After the discharge of GPT-4.5, AI scientist and OpenAI co-founder Andrej Karpathy, who had early entry to the mannequin, stated he “expect[ed] to see an improvement in tasks that are not reasoning-heavy, and I would say those are tasks that are more EQ (as opposed to IQ) related and bottlenecked by e.g. world knowledge, creativity, analogy making, general understanding, humor, etc.”
Nevertheless, evaluating writing high quality can also be very subjective. In a survey that Karpathy ran on completely different prompts, most individuals most well-liked the responses of GPT-4o over GPT-4.5. He wrote on X: “Either the high-taste testers are noticing the new and unique structure but the low-taste ones are overwhelming the poll. Or we’re just hallucinating things. Or these examples are just not that great. Or it’s actually pretty close and this is way too small sample size. Or all of the above.”
Higher doc processing
In its experiments, Field, which has built-in GPT-4.5 into its Field AI Studio product, wrote that GPT-4.5 is “particularly potent for enterprise use-cases, where accuracy and integrity are mission critical… our testing shows that GPT-4.5 is one of the best models available both in terms of our eval scores and also its ability to handle many of the hardest AI questions that we have come across.”

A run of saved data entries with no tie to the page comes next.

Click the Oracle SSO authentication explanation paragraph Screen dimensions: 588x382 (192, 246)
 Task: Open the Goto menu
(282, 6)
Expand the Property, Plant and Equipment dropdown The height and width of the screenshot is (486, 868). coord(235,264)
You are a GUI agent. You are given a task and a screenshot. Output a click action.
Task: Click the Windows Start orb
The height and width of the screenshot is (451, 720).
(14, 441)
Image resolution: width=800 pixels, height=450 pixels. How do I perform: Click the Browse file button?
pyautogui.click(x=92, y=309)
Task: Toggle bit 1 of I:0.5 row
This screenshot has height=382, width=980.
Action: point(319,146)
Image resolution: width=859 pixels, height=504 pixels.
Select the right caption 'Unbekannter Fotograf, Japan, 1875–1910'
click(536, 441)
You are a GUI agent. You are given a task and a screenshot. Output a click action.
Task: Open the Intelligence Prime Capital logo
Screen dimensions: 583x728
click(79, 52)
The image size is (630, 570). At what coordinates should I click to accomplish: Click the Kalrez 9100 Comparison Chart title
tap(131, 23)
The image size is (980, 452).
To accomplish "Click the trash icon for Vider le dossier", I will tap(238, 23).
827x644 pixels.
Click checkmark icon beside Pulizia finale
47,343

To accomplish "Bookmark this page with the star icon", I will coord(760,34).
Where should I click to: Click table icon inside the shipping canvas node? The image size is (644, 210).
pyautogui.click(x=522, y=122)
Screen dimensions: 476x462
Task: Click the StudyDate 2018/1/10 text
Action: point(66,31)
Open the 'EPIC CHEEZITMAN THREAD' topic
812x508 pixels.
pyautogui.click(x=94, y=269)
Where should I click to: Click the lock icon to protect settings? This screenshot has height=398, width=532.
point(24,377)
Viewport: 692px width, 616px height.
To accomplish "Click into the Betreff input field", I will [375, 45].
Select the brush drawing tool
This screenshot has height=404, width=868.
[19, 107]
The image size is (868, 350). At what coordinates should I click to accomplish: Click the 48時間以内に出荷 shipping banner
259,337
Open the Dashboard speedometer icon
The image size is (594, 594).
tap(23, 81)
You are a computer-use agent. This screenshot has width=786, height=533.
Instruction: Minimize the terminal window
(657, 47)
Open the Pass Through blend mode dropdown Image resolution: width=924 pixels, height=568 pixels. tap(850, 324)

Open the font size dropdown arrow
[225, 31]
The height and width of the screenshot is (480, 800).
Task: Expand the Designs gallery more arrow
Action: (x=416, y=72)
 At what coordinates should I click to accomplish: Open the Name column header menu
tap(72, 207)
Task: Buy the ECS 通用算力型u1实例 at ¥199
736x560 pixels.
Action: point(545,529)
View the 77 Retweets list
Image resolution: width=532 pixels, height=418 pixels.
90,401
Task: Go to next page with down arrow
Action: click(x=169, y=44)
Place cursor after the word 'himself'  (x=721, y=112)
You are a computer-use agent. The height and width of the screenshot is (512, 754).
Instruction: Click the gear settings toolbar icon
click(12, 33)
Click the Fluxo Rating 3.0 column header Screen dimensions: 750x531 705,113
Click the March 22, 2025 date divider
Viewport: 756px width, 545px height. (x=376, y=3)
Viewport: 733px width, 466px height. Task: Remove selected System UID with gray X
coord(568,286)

In its inner evaluations, Field discovered GPT-4.5 to be extra correct on enterprise doc question-answering duties — outperforming the unique GPT-4 by about 4 share factors on their take a look at set.

Field’s assessments additionally indicated that GPT-4.5 excelled at math questions embedded in enterprise paperwork, which older GPT fashions typically struggled with. For instance, it was higher at answering questions on monetary paperwork that required reasoning over knowledge and performing calculations.
GPT-4.5 additionally confirmed improved efficiency at extracting info from unstructured knowledge. In a take a look at that concerned extracting fields from lots of of authorized paperwork, GPT-4.5 was 19% extra correct than GPT-4o.
Planning, coding, evaluating outcomes
Given its improved world information, GPT-4.5 may also be an acceptable mannequin for creating high-level plans for advanced duties. Damaged-down steps can then be handed over to smaller however extra environment friendly fashions to elaborate and execute.
In line with Constellation Analysis, “In initial testing, GPT-4.5 seems to show strong capabilities in agentic planning and execution, including multi-step coding workflows and complex task automation.”
GPT-4.5 may also be helpful in coding duties that require inner and contextual information. GitHub now offers restricted entry to the mannequin in its Copilot coding assistant and notes that GPT-4.5 “performs effectively with creative prompts and provides reliable responses to obscure knowledge queries.”
Given its deeper world information, GPT-4.5 can also be appropriate for “LLM-as-a-Judge” duties, the place a powerful mannequin evaluates the output of smaller fashions. For instance, a mannequin akin to GPT-4o or o3 can generate one or a number of responses, cause over the answer and go the ultimate reply to GPT-4.5 for revision and refinement.
Is it well worth the worth?
Given the large prices of GPT-4.5, although, it is rather arduous to justify most of the use instances. However that doesn’t imply it would stay that approach. One of many fixed developments we now have seen lately is the plummeting prices of inference, and if this pattern applies to GPT-4.5, it’s value experimenting with it and discovering methods to place its energy to make use of in enterprise purposes.
Additionally it is value noting that this new mannequin can grow to be the premise for future reasoning fashions. Per Karpathy: “Keep in mind that that GPT4.5 was only trained with pretraining, supervised finetuning and RLHF [reinforcement learning from human feedback], so this is not yet a reasoning model. Therefore, this model release does not push forward model capability in cases where reasoning is critical (math, code, etc.)… Presumably, OpenAI will now be looking to further train with reinforcement learning on top of GPT-4.5 model to allow it to think, and push model capability in these domains.”